## What is being asked
All that is needed is the line containing "Show more navigator tabs after Filesystem" together with each line after it, transcribed exactly to the end of the records.

———

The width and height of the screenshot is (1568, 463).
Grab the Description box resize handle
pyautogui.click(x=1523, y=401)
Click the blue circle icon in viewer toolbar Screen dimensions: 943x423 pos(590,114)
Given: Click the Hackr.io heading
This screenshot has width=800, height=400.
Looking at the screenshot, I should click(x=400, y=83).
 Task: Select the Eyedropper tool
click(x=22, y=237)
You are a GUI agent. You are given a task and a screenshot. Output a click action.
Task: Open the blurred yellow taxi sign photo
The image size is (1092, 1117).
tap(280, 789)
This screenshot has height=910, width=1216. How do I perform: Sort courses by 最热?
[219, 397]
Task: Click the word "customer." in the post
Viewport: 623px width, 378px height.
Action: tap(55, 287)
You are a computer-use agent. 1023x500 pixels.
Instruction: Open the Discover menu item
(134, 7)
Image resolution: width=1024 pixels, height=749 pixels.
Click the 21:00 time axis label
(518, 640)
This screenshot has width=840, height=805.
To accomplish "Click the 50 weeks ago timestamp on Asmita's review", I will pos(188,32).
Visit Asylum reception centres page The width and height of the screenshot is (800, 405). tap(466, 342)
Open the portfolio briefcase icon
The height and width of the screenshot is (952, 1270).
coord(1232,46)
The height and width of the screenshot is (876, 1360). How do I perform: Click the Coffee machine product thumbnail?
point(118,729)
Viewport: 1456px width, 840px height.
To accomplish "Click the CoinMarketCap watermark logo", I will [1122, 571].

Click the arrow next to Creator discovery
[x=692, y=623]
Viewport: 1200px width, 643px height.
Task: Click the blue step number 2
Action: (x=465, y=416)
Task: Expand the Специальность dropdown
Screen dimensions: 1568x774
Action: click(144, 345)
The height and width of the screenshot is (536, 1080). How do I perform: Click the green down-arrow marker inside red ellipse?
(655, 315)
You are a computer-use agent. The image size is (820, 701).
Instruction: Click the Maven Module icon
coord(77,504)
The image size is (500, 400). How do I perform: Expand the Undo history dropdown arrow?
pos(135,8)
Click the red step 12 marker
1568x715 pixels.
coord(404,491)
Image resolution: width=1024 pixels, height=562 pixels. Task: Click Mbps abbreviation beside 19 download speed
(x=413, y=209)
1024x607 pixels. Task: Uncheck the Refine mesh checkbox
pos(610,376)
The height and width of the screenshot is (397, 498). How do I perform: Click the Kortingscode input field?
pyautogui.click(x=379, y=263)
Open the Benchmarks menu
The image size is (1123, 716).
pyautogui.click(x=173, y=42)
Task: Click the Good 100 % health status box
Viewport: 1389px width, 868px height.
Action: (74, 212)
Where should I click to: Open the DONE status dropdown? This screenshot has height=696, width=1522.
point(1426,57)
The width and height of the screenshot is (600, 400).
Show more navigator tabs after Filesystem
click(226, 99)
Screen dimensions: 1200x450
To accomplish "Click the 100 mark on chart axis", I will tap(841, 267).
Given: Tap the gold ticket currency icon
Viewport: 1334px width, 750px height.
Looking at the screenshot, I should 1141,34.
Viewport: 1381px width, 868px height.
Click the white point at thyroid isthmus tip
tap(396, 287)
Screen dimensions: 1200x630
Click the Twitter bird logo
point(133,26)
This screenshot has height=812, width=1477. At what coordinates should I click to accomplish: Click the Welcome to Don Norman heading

———

## Answer box
Show more navigator tabs after Filesystem
click(226, 99)
Screen dimensions: 1200x450
To accomplish "Click the 100 mark on chart axis", I will tap(841, 267).
Given: Tap the gold ticket currency icon
Viewport: 1334px width, 750px height.
Looking at the screenshot, I should 1141,34.
Viewport: 1381px width, 868px height.
Click the white point at thyroid isthmus tip
tap(396, 287)
Screen dimensions: 1200x630
Click the Twitter bird logo
point(133,26)
This screenshot has height=812, width=1477. At what coordinates should I click to accomplish: Click the Welcome to Don Norman heading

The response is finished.